— Как видите, — продолжал Куард, — и здесь странная фраза о неприятии землей тела Иуды. А в 1967 году в Египте случайно, при очистке земли под строительство, была вскрыта могила монаха. Захоронение датируют приблизительно концом II или началом III века. На теле монаха был найден папирус с коптскими письменами. Случилось так, что папирус попал в Ватикан, где его публикацию не сочли полезной и своевременной. Назывался текст «Свидетельство Иосифа Варсавы о смерти и воскресении Господа нашего Иисуса Христа». Это самый большой фрагмент так называемого апокрифического «Евангелия Иосифа» или «Евангелия Иуста». Другие фрагменты, общим количеством более десяти, были известны и раньше. Часть из них опубликована, но не этот последний.
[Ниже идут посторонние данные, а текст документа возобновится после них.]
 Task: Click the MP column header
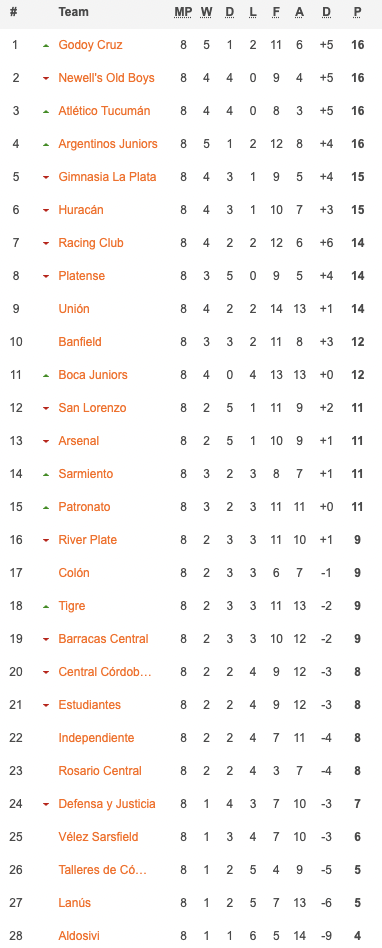183,12
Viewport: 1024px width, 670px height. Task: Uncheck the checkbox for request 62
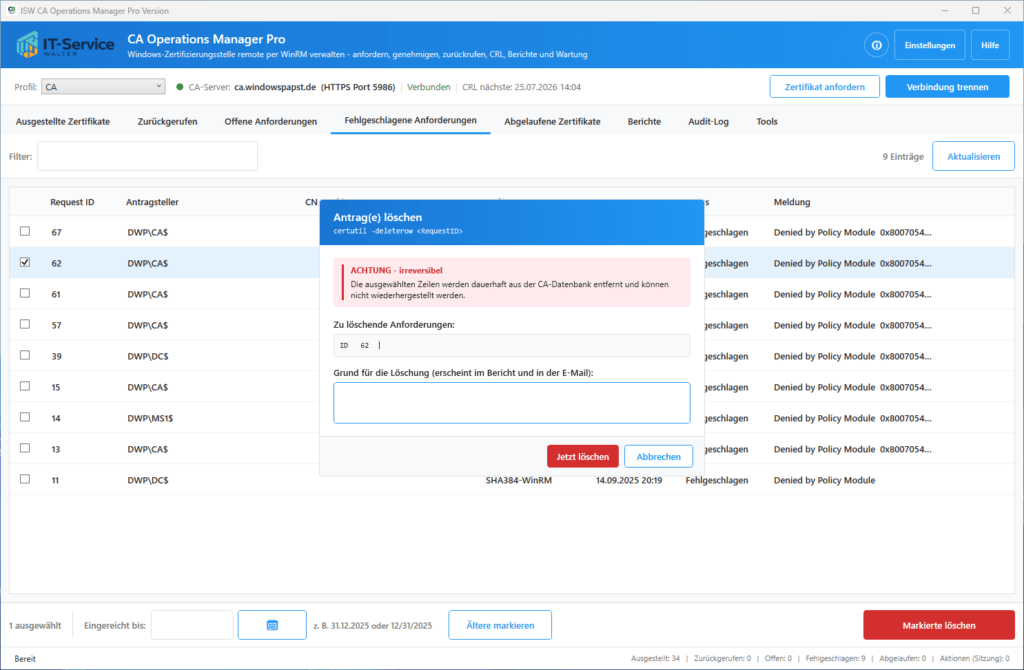coord(25,262)
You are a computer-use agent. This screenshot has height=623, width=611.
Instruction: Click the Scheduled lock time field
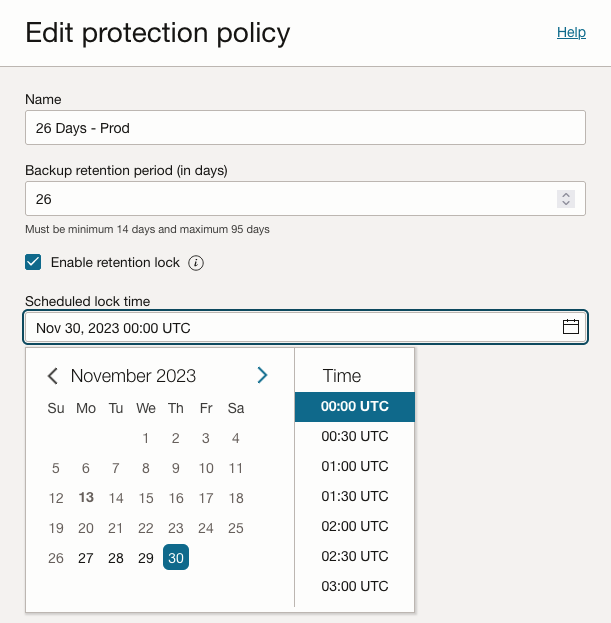click(x=290, y=328)
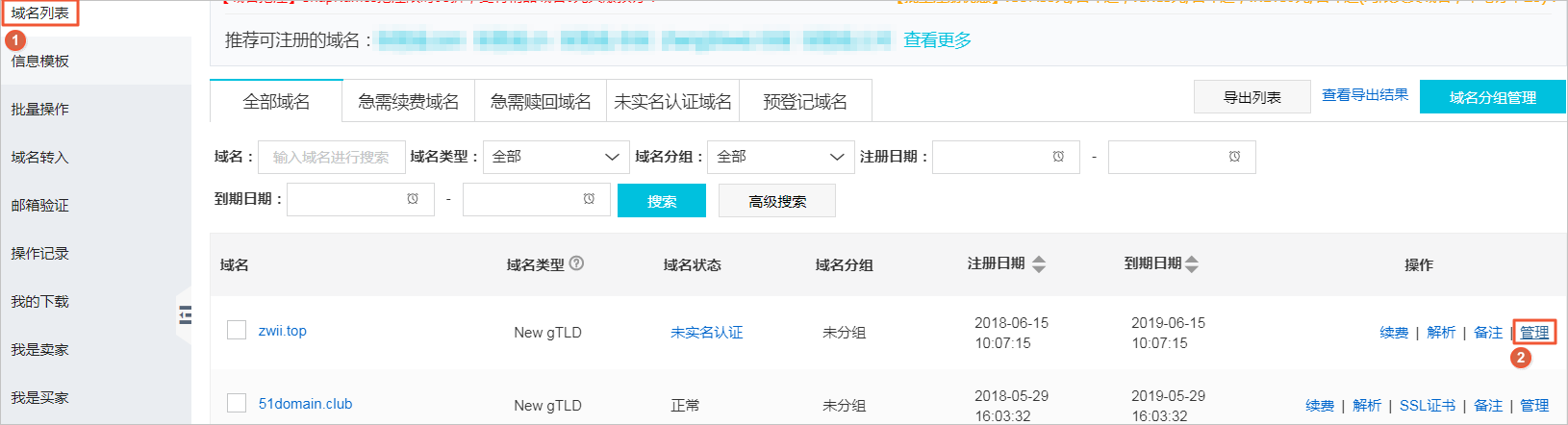1568x425 pixels.
Task: Collapse the left sidebar with the handle icon
Action: (185, 314)
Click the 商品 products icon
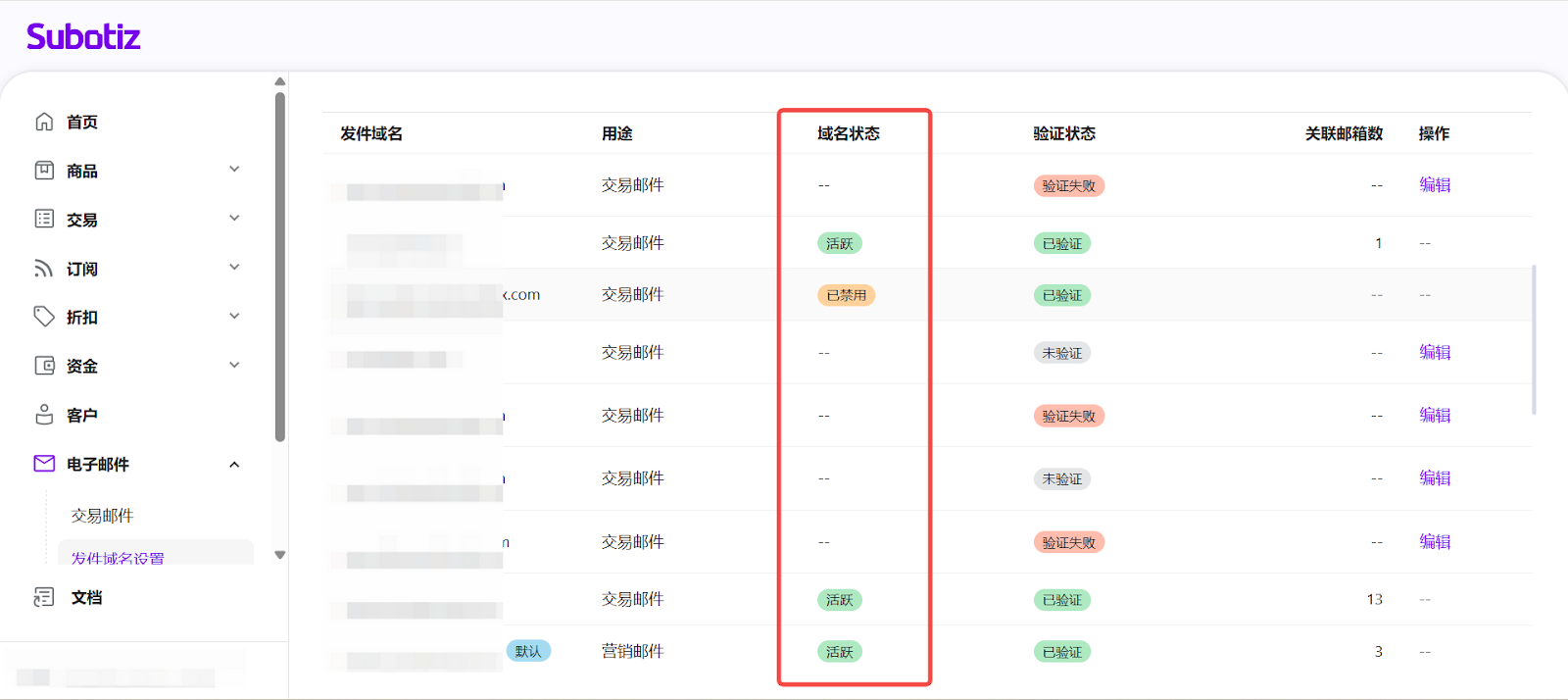 [44, 171]
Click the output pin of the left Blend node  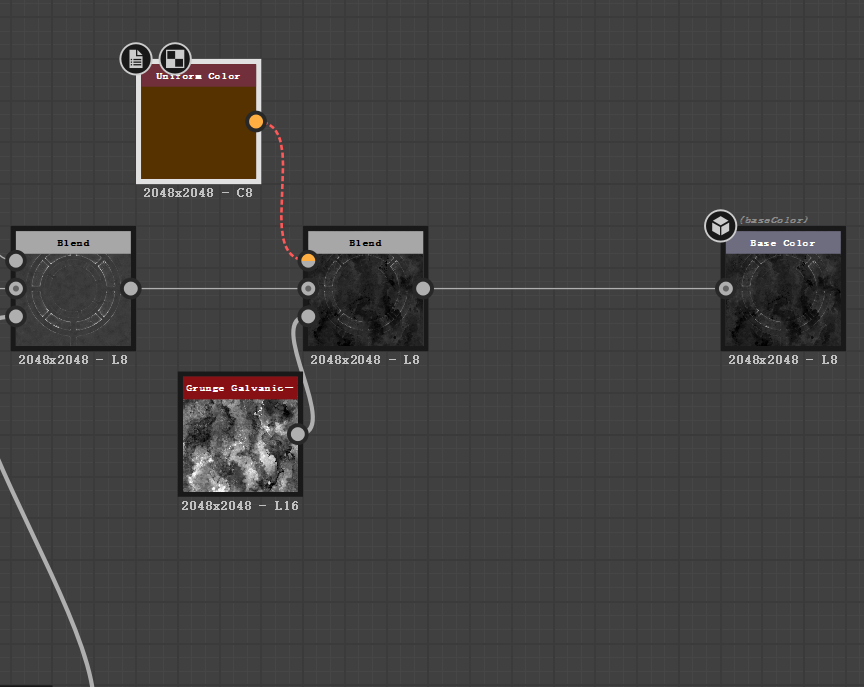[x=131, y=288]
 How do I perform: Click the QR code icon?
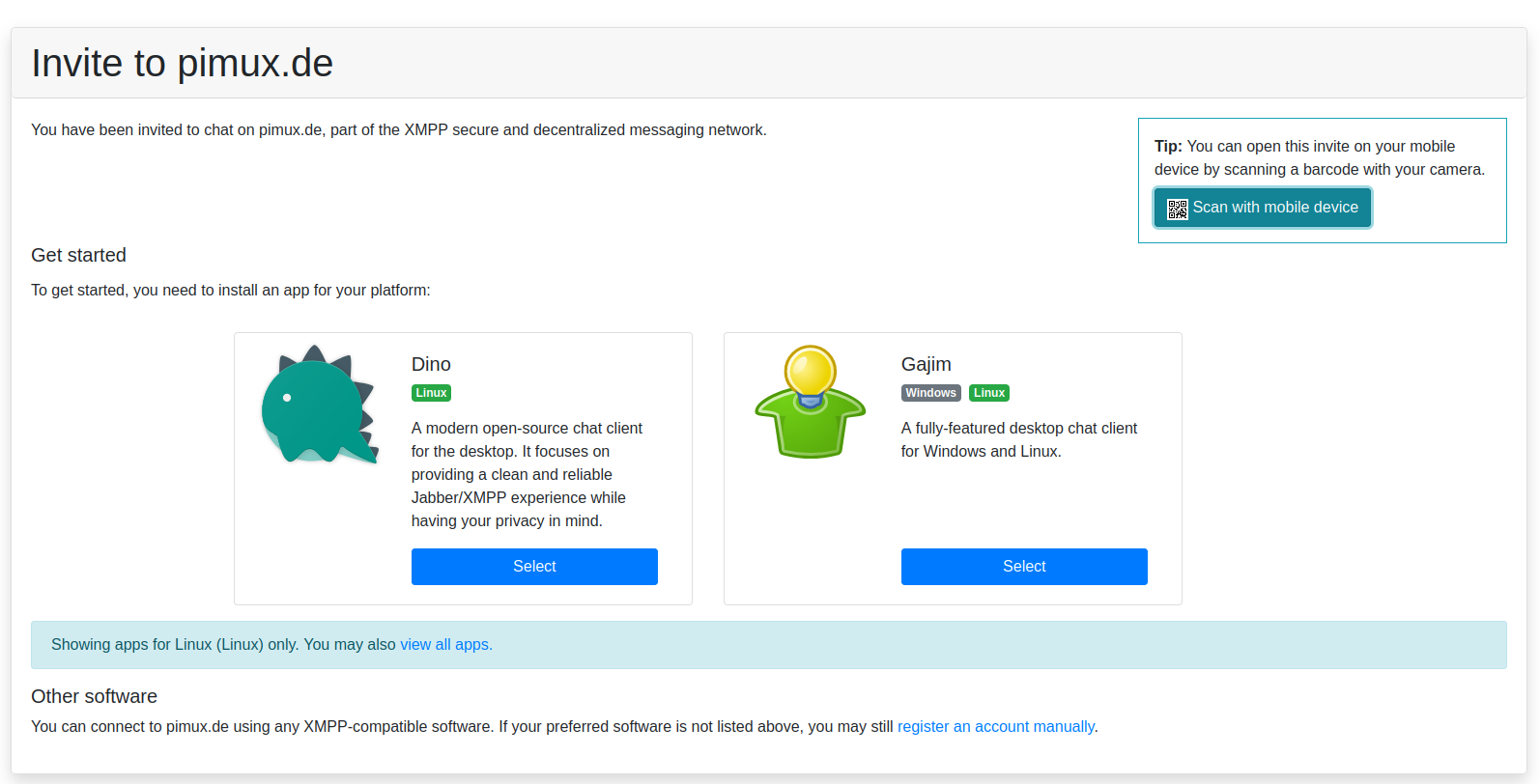[1177, 209]
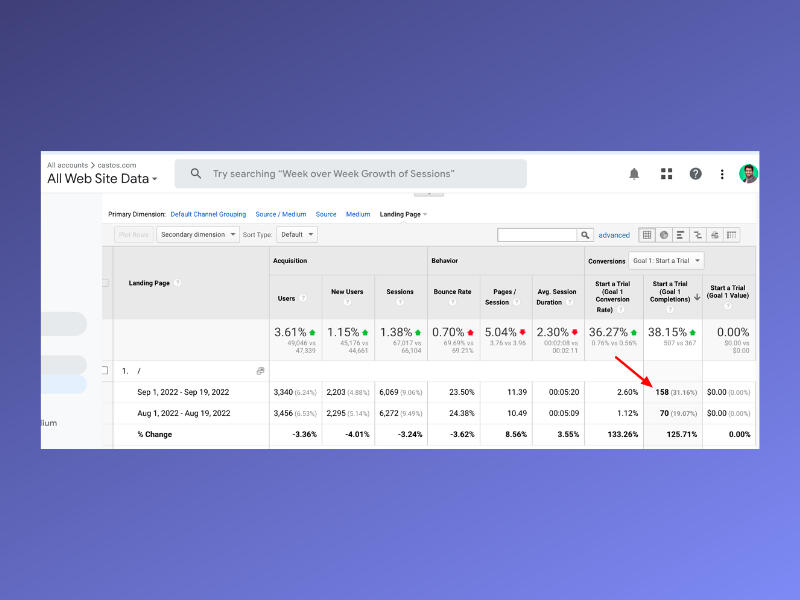
Task: Click the user profile avatar
Action: 748,174
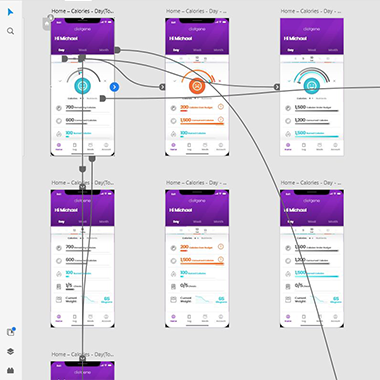
Task: Select the blue Select arrow tool
Action: click(x=10, y=12)
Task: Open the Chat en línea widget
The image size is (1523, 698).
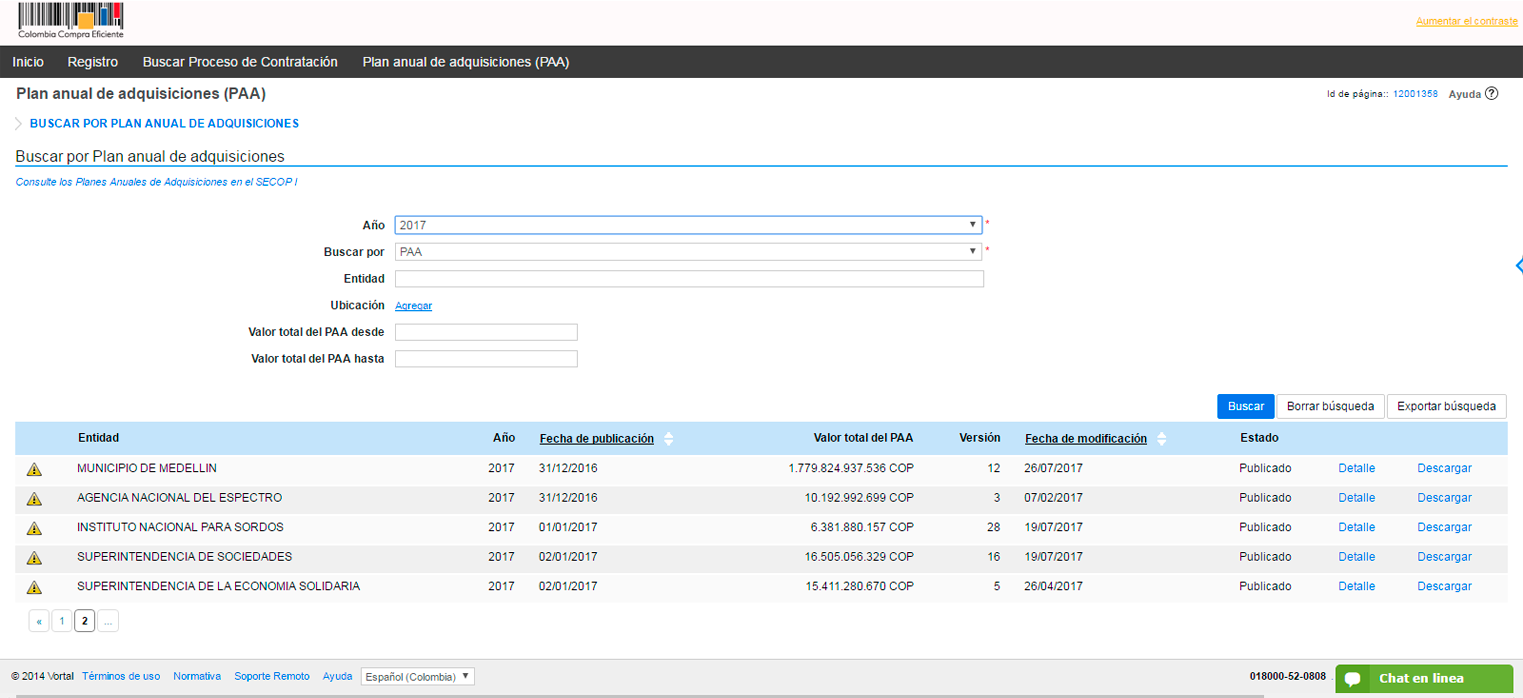Action: click(x=1423, y=678)
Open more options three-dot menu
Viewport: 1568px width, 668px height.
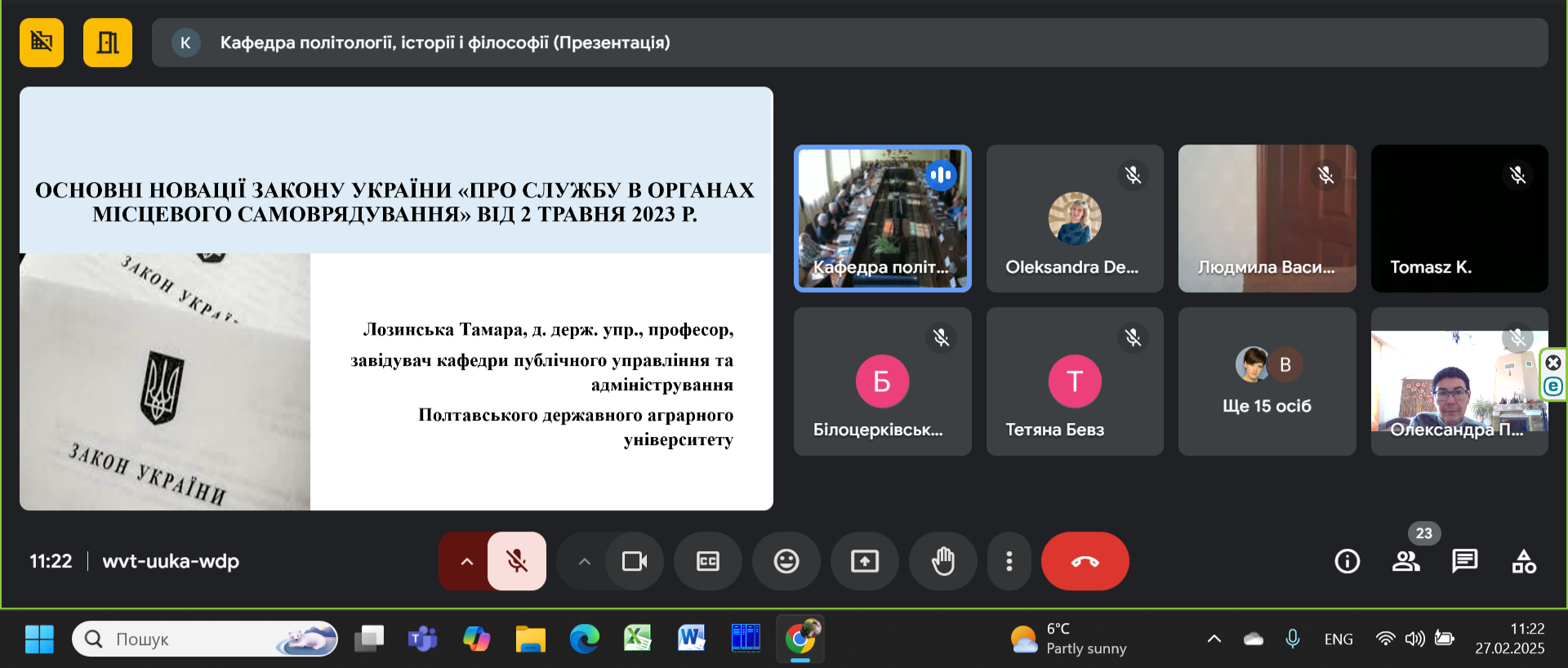(1009, 561)
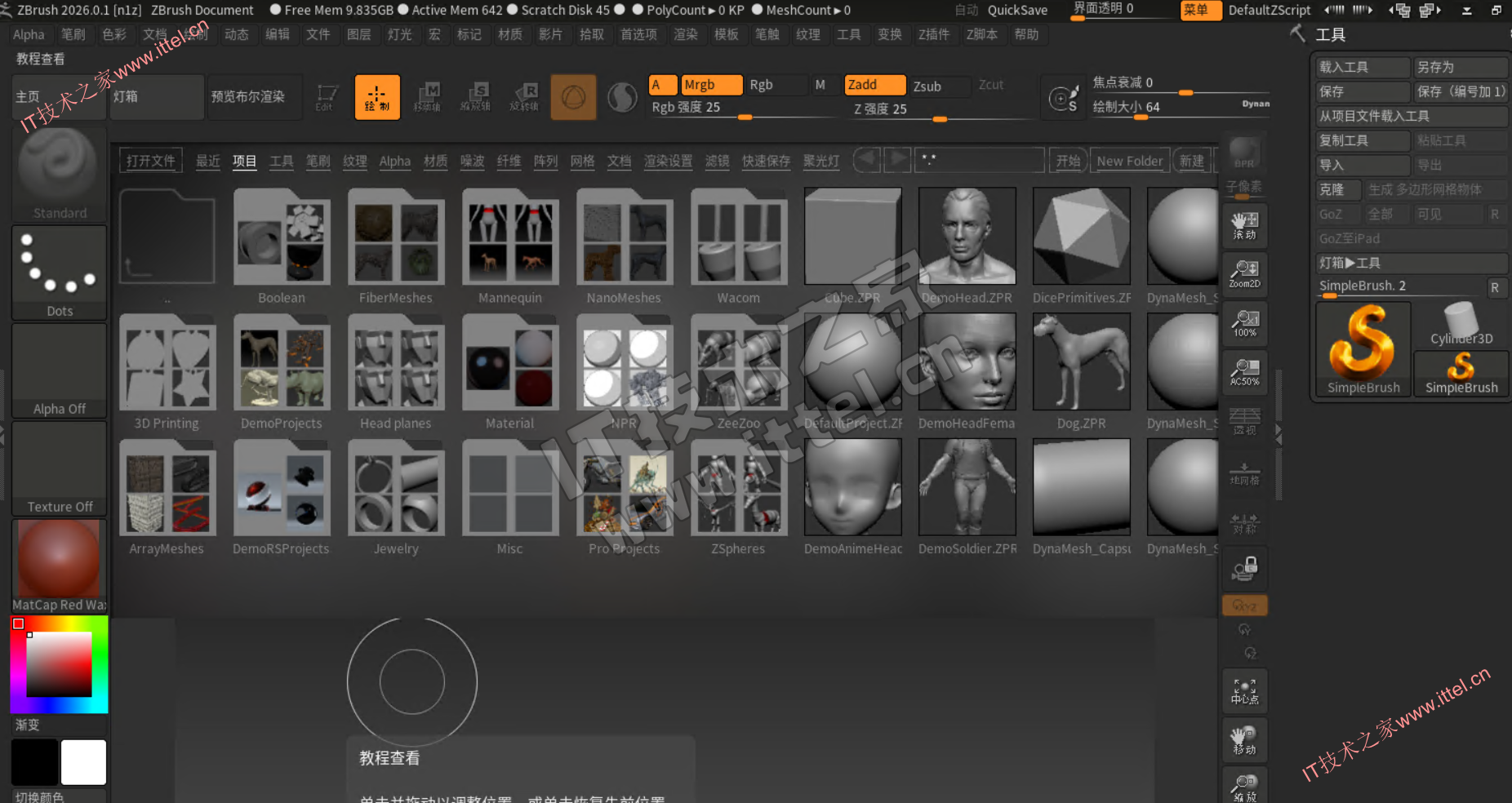Click the AC50% half-size icon
The width and height of the screenshot is (1512, 803).
tap(1244, 372)
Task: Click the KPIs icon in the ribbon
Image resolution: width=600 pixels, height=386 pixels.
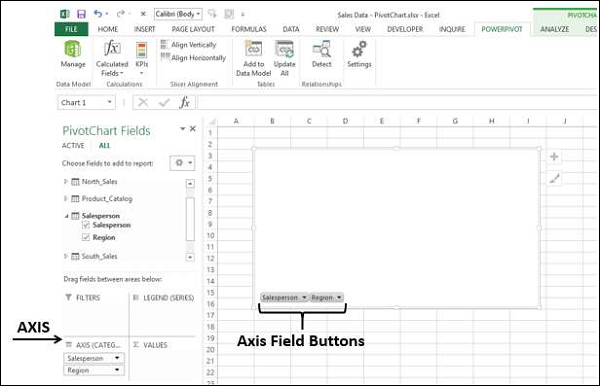Action: (x=141, y=50)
— А был разве такой апостол Иосиф?
— Не из первых двенадцати. В книге «Деяний святых апостолов» говорится (Куард цитировал по памяти): «Итак, надобно, чтобы один из тех, которые находились с нами во все время, когда пребывал и обращался с нами Господь Иисус, начиная от крещения Иоаннова до того дня, в который Он вознесся от нас, был вместе с нами свидетелем воскресения Его. И поставили двоих: Иосифа, называемого Варсавою, который прозван Пустом, и Матфея… И бросили о них жребий, и выпал жребий Матфею, и он сопричислен к одиннадцати апостолам». А Иосиф, называемый также Варсавой, не попавший в число двенадцати избранных, но пробыв с ними все время или по крайней мере несколько месяцев, написал свой отчет о событиях, происходивших главным образом в последнюю неделю земной жизни Иисуса, и о первых годах апостольского служения его ближайших сподвижников. Вот та часть, которая вас может заинтересовать.
Я взял еще один листок. На нем было напечатано лишь несколько строк: «…и называли то место Акелдама, что означает „земля крови“, и не могла держать земля останков его и расступилась. И забрали тело его и сказали: укроем его в пещере, ибо душа его в аду, как сказано пророком: „Ад преисподней пришел в движение ради тебя, чтобы встретить тебя при входе твоем“. И тогда положили тело Иуды в пещеру, но по прошествии трех дней раздался голос, взывающий к ним: „Войдите и возьмите тело его, ибо не будет места ему до скончанья времен, ибо уловлен он делами рук своих“. И пошли и взяли тело его. И понесли к другой пещере и взмолились об упокоении тела его, и укрыли. И по сей день нет упокоения телу его, ибо сказано в Писании: „Нечестивые — прах возметаемый ветром“, и еще сказано: „Да обратятся назад и покроются бесчестием умышляющие зло; да будут они как прах пред лицем ветра, и Ангел Господень да прогоняет их“. И до сего дня не принимает земля тела его и нет пещеры, чтобы укрыть прах его».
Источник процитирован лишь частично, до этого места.